Activity =>
Without pictures, return the lines from the one containing "Categories (537, 2548)" through the last line of the data below, exactly.

[Opening Listed entries section]

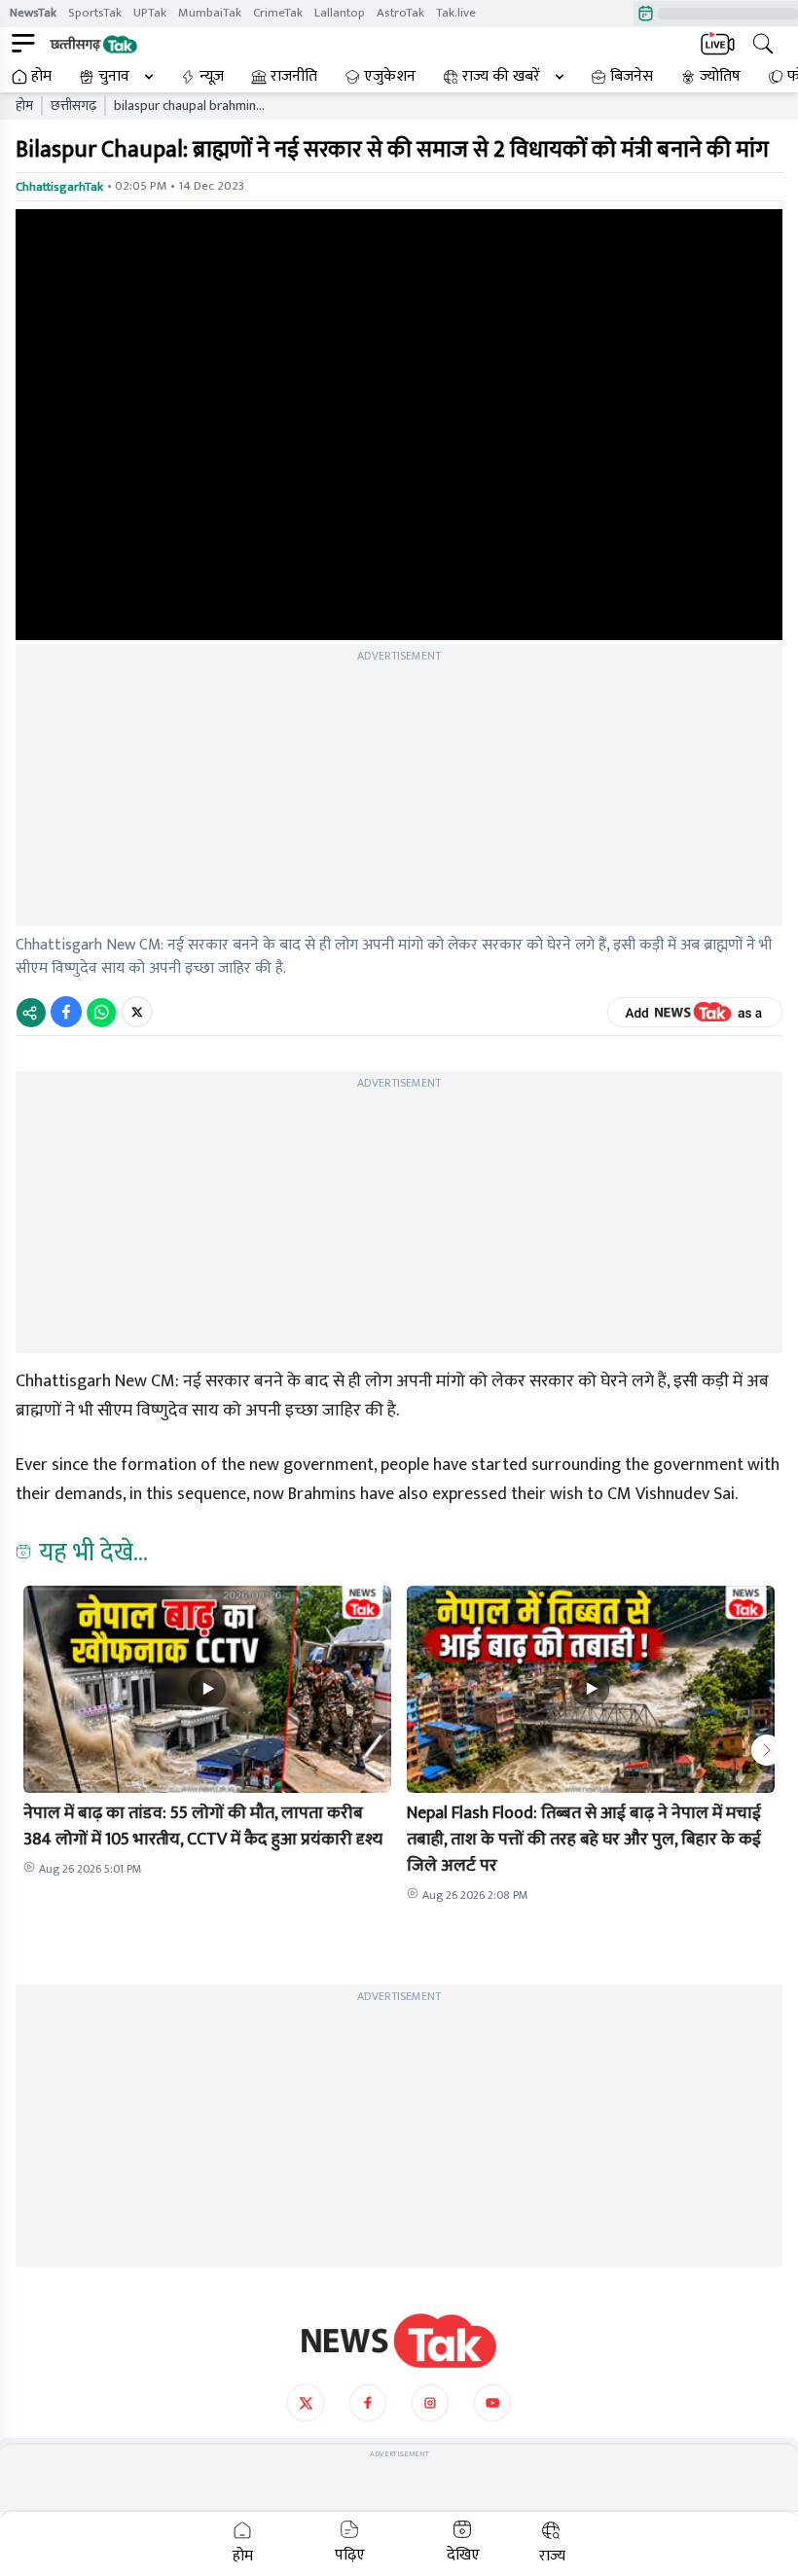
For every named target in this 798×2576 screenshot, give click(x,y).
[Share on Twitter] (137, 1011)
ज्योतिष (720, 77)
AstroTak (400, 12)
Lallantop (339, 12)
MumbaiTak (209, 12)
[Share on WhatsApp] (101, 1011)
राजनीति (294, 77)
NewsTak (33, 12)
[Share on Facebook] (66, 1011)
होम (41, 77)
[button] (207, 1689)
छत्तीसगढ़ (73, 106)
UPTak (149, 12)
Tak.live (456, 12)
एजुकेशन (390, 77)
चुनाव (113, 77)
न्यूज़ (212, 77)
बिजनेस (631, 77)
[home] (399, 2340)
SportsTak (95, 12)
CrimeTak (278, 12)
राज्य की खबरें (501, 77)
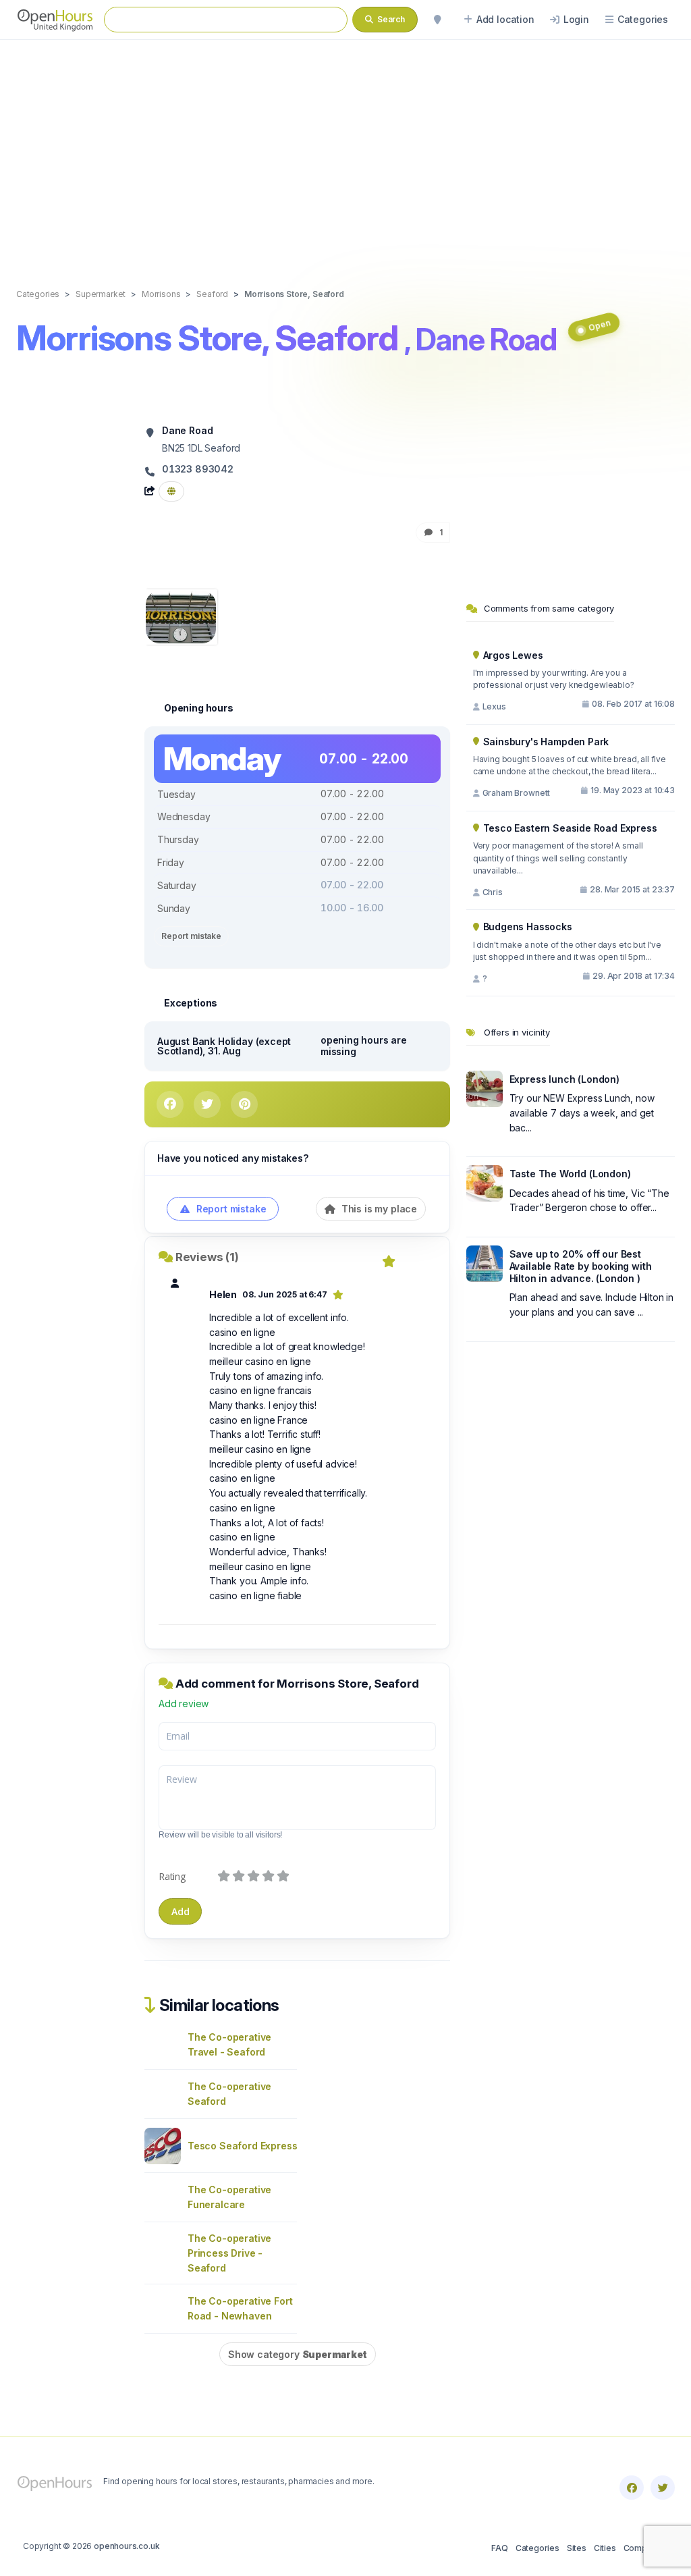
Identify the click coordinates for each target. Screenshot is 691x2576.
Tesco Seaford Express (242, 2145)
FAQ (499, 2548)
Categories (537, 2548)
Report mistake (191, 936)
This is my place (378, 1208)
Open (599, 325)
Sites (576, 2548)
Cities (605, 2548)
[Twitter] (663, 2487)
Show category (297, 2354)
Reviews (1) (207, 1257)
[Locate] (437, 19)
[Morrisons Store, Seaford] (181, 616)
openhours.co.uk (126, 2546)
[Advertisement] (345, 149)
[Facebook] (631, 2487)
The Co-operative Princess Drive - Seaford (229, 2253)
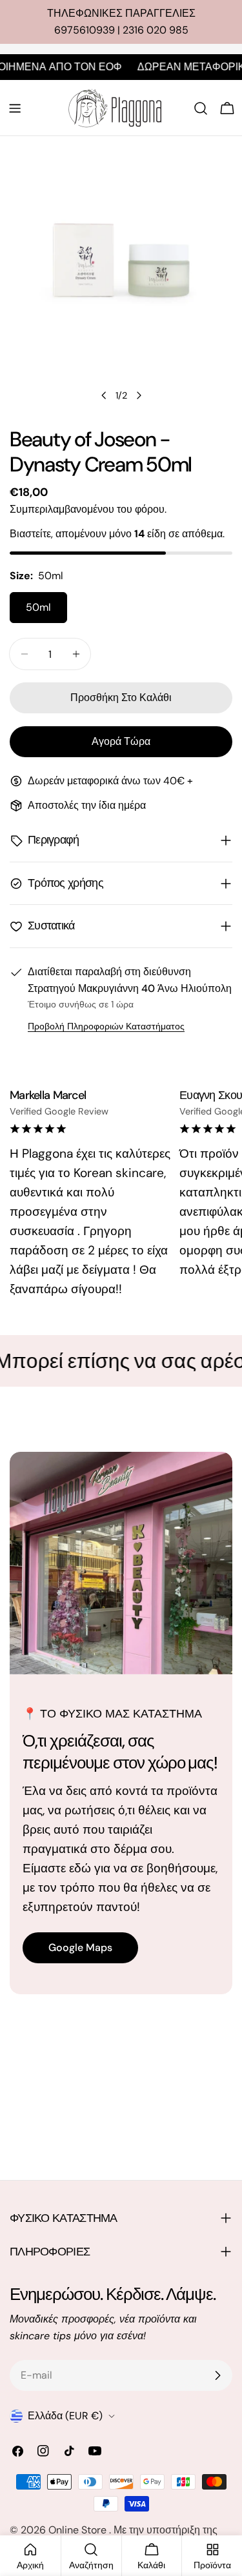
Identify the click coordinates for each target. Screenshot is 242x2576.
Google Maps (80, 1947)
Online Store (78, 2530)
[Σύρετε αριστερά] (104, 395)
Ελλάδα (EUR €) (65, 2415)
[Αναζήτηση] (201, 108)
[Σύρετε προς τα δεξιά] (138, 395)
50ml (38, 607)
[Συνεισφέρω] (217, 2375)
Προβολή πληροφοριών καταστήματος (106, 1026)
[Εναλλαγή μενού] (15, 108)
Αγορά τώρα (121, 741)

[Closing Listed entries section]

Final answer =>
Categories (537, 2548)
Report mistake (191, 936)
This is my place (378, 1208)
Open (599, 325)
Sites (576, 2548)
Cities (605, 2548)
[Twitter] (663, 2487)
Show category (297, 2354)
Reviews (1) (207, 1257)
[Locate] (437, 19)
[Morrisons Store, Seaford] (181, 616)
openhours.co.uk (126, 2546)
[Advertisement] (345, 149)
[Facebook] (631, 2487)
The Co-operative Princess Drive - Seaford (229, 2253)
Identify the click coordinates for each target. Screenshot is 242x2576.
Google Maps (80, 1947)
Online Store (78, 2530)
[Σύρετε αριστερά] (104, 395)
Ελλάδα (EUR €) (65, 2415)
[Αναζήτηση] (201, 108)
[Σύρετε προς τα δεξιά] (138, 395)
50ml (38, 607)
[Συνεισφέρω] (217, 2375)
Προβολή πληροφοριών καταστήματος (106, 1026)
[Εναλλαγή μενού] (15, 108)
Αγορά τώρα (121, 741)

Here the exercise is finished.